Our children grew up in a good church.  We raised them here, in this faith community and in the larger community of central Texas.  Now this is a good place to rear children.  But–I think that rearing children is difficult – very difficult.  Rewarding?  Yes!  A blessing?  Yes!  But–difficult.

 

The one thing that both Charlotte and I wanted more than anything else was for our children to love the Lord–to value and treasure him above all else.  Yet, I felt like I had so much to learn.  Over the years, I think I learned some important lessons.

 

For example: 

 

I learned so much from watching and talking with other people.  When one of our children was in high school, I recall spending part of an afternoon with a couple who had long since reared their children.  They seemed to be very wise people, so I peppered them with question after question regarding raising teenage girls.

 

I learned that my children will often take their cues from me.  If Daddy is okay, then things in general may seem to be ok for them.  But if Daddy is upset, angry, and argumentative, that has a way of disrupting everything.

 

I learned that I could not protect my children from the world.  Nor, could I control their decisions and their lives.  (This was especially true as they grew older).   Yet I wanted to learn how to guide them, encourage them, and correct them without breaking their spirit.
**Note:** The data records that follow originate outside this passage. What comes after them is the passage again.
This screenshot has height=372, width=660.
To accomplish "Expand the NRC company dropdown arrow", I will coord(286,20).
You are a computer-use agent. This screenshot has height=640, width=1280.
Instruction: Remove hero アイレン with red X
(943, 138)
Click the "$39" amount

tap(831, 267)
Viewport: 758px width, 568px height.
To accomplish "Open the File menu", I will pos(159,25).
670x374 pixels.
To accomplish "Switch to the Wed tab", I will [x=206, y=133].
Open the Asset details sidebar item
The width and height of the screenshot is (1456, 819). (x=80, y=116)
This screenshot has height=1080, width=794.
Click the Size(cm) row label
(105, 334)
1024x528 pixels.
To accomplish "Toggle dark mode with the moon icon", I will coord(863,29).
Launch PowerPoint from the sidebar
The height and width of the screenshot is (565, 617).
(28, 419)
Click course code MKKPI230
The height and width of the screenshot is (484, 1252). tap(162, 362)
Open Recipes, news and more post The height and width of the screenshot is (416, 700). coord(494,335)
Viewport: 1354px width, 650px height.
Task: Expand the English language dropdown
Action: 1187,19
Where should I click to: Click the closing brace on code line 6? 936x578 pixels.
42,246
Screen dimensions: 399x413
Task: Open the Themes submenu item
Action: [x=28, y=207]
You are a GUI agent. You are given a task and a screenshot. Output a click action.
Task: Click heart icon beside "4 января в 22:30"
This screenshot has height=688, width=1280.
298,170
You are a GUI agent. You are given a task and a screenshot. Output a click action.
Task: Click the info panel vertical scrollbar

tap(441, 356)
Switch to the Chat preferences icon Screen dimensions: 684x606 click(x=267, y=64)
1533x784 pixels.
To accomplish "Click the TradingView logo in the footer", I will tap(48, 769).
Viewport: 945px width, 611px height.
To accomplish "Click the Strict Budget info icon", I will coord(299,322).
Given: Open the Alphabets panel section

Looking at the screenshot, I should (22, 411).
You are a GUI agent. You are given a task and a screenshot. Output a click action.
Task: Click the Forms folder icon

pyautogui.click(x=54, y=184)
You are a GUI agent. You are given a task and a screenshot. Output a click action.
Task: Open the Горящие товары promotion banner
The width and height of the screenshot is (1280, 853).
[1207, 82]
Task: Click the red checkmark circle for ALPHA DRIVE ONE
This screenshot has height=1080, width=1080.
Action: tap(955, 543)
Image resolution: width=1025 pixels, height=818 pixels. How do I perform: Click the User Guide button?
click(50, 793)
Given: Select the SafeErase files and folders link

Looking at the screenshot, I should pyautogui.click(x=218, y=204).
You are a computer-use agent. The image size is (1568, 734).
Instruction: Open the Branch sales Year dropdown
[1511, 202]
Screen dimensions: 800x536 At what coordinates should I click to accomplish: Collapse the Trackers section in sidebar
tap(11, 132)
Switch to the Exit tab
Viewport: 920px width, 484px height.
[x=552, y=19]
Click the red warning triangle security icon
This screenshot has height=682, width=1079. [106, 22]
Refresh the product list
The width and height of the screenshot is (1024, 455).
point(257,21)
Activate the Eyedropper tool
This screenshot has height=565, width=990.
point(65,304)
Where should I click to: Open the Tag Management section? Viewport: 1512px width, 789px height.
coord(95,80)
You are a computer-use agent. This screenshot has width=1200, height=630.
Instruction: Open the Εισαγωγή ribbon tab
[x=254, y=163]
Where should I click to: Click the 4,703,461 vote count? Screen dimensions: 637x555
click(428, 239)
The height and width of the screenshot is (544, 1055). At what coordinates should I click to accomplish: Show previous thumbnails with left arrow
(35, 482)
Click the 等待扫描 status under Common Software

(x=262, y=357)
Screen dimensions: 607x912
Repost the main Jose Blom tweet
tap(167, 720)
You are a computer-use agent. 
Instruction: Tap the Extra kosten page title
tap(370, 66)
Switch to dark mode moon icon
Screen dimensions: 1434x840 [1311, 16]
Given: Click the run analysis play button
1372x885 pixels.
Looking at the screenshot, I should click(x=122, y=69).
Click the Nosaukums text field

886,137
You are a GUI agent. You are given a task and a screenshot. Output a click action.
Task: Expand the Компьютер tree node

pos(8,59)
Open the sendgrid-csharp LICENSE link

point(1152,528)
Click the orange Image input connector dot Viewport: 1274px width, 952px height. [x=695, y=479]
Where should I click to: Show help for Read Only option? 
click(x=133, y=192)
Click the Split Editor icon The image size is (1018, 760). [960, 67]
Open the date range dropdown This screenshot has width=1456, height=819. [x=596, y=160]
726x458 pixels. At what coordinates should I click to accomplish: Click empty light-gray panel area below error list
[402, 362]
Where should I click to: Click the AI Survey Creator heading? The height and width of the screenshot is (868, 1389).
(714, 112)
I tried to remember that we were preparing them to live apart from us
.  That meant learning responsibility, respect, and dealing with the consequences of their own behavior.  This gets real practical like teaching them that they will pay for their own speeding tickets or fines.  After all, that is what would happen in the "real world."   

 

Now my children are almost gone. (One is married and the other is in college).  One day our children were born.  Then suddenly, it was over.  (At least the years at home are over).   

 

Do you know how quickly that happened?   
Do you know how fast those years flew by?

 

I can’t go back and redo those years or start over.   Like you, my wife and I had one shot at rearing our children.  Yes there were days that seemed like years.  Now, the years pass quickly and often seem like a few days.

 

The challenge is not to be a perfect parent.  It’s not to try to do everything just right.  Rather, the challenge is to be intentional.  It is to have a vision for your children that is centered around God.

 

Yet, the great temptation is to stand by and passively watch the world mold our children.    Sometimes dads, in particular, will be very active in the lives of their young children.  But when those young children become adolescents, many men are silent and passive, like spectators in a high school game. This kind of passivity puts parents in the role of being a bystanders–leaving our children alone to fend for themselves.

 

I would enjoy hearing what you have learned by being a parent.